» Exercise brief
Reproduce verbatim the stretch of entries from the line containing "The image size" through the end of the entries, inclusive, omitting the pictures from the output.

Text and item location entries
══════════
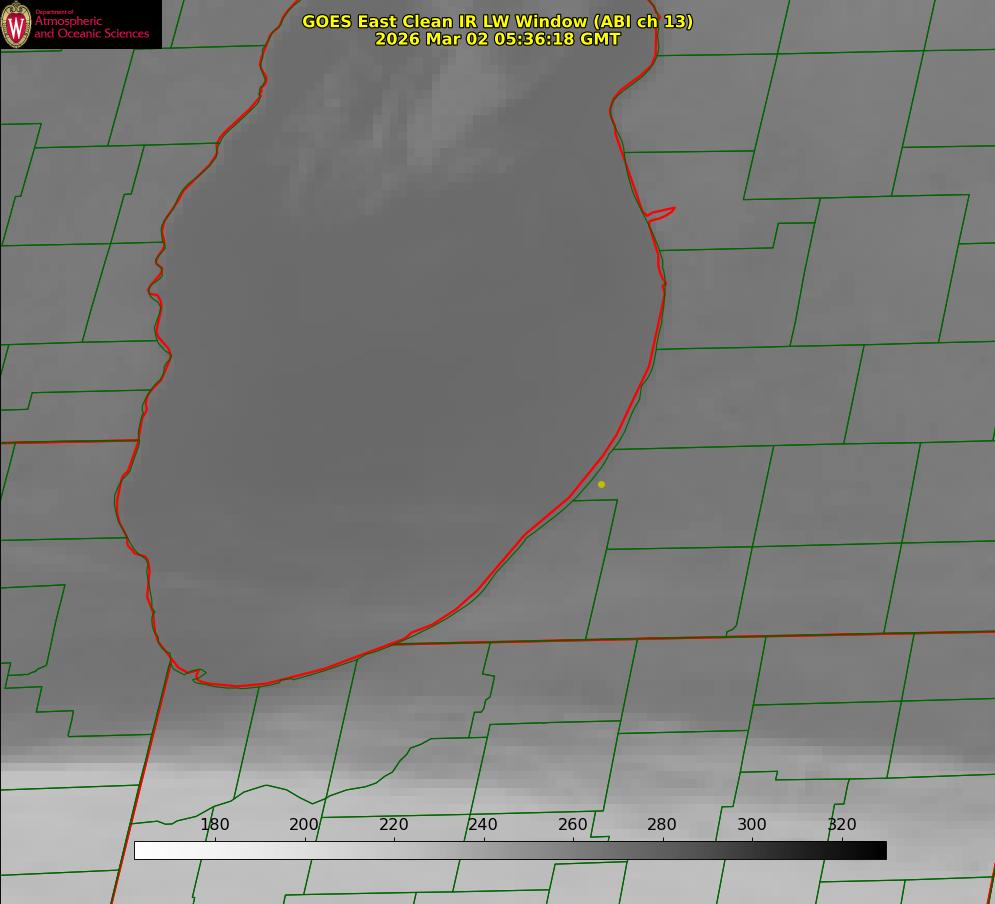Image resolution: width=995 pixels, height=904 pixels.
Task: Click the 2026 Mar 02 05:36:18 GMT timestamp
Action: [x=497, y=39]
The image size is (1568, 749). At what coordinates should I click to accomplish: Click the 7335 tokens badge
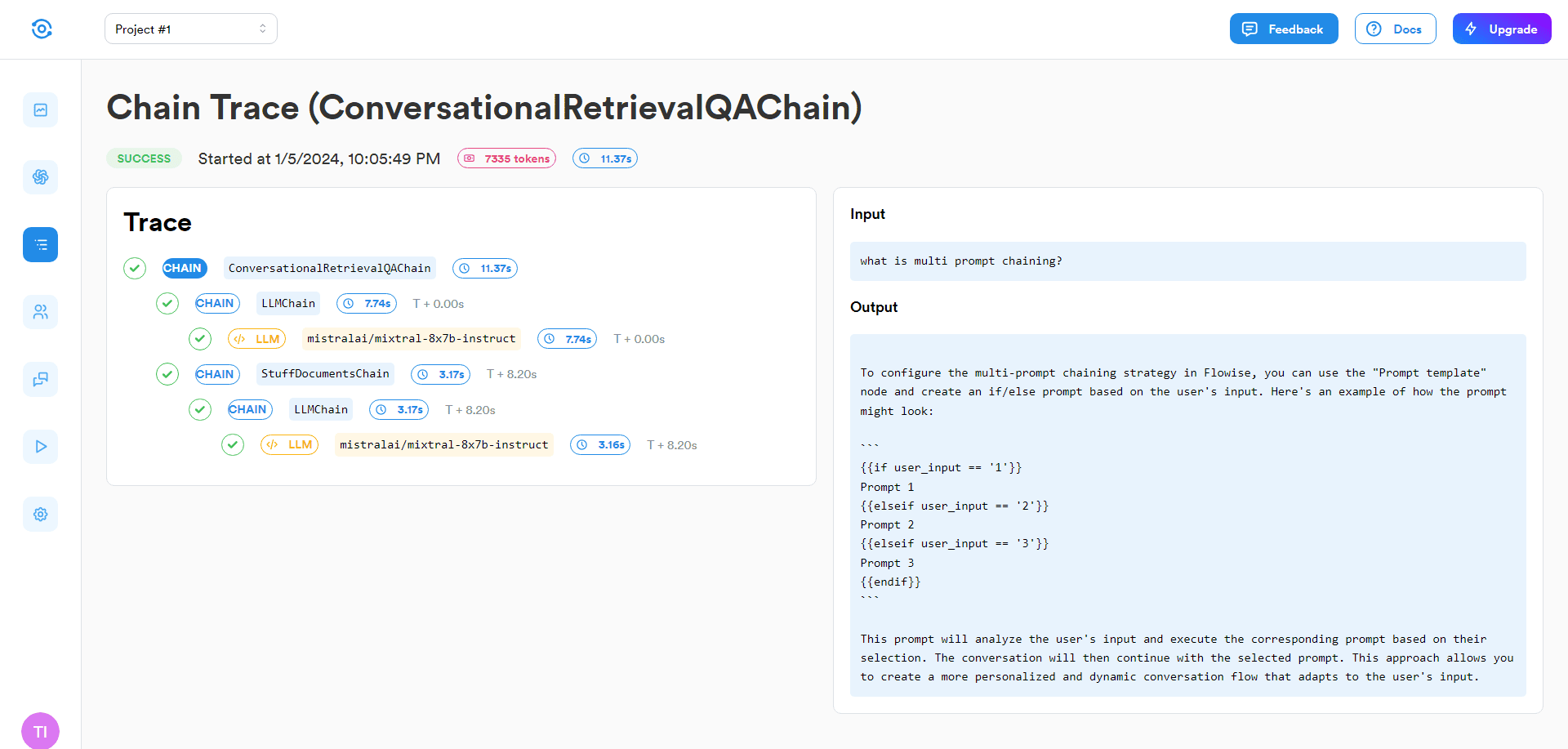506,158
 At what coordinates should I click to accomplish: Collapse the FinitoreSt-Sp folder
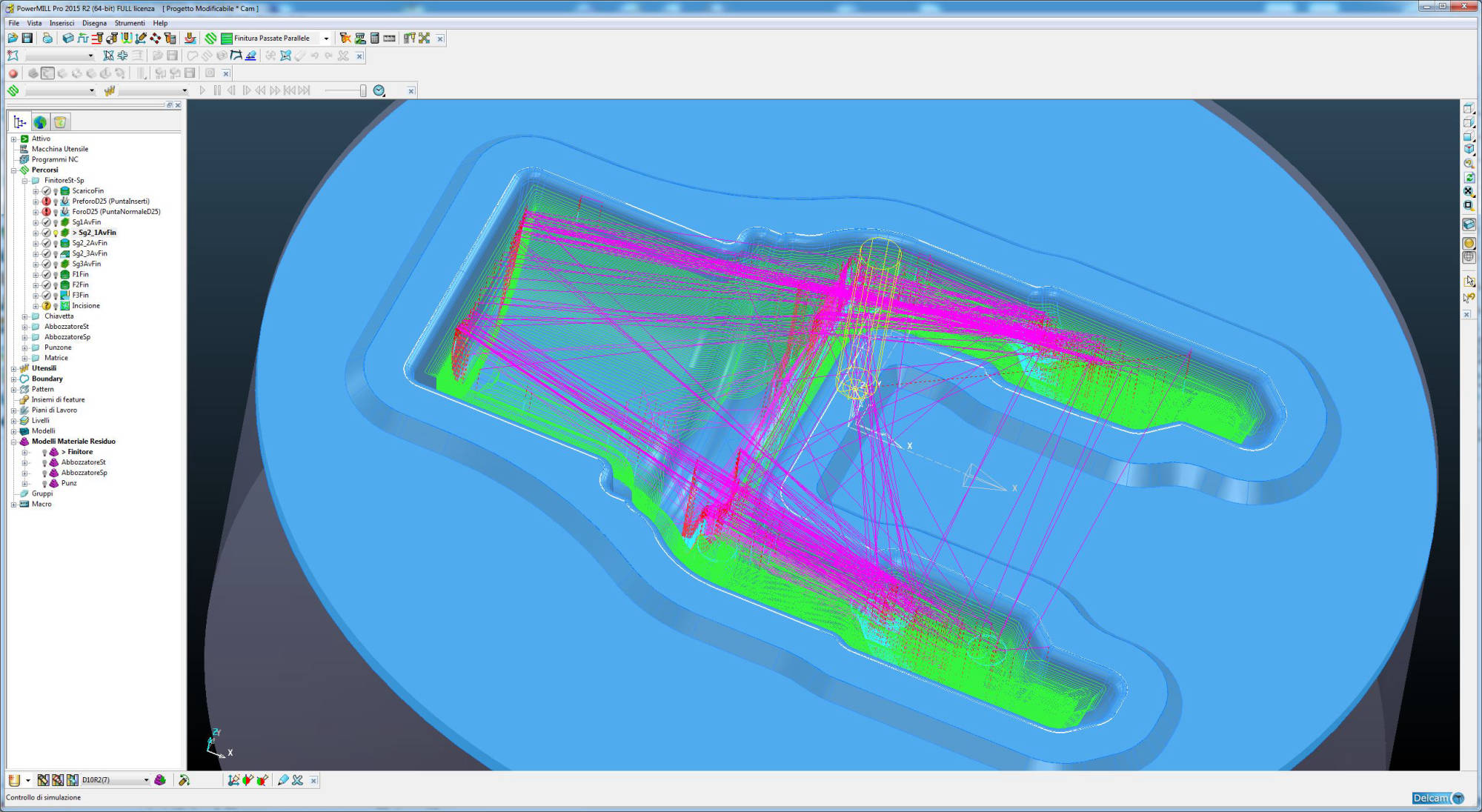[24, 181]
══════════
» Exercise response
The image size is (1568, 749). At what coordinates should I click to accomplish: Click the 7335 tokens badge
506,158
 At what coordinates should I click to accomplish: Collapse the FinitoreSt-Sp folder
[24, 181]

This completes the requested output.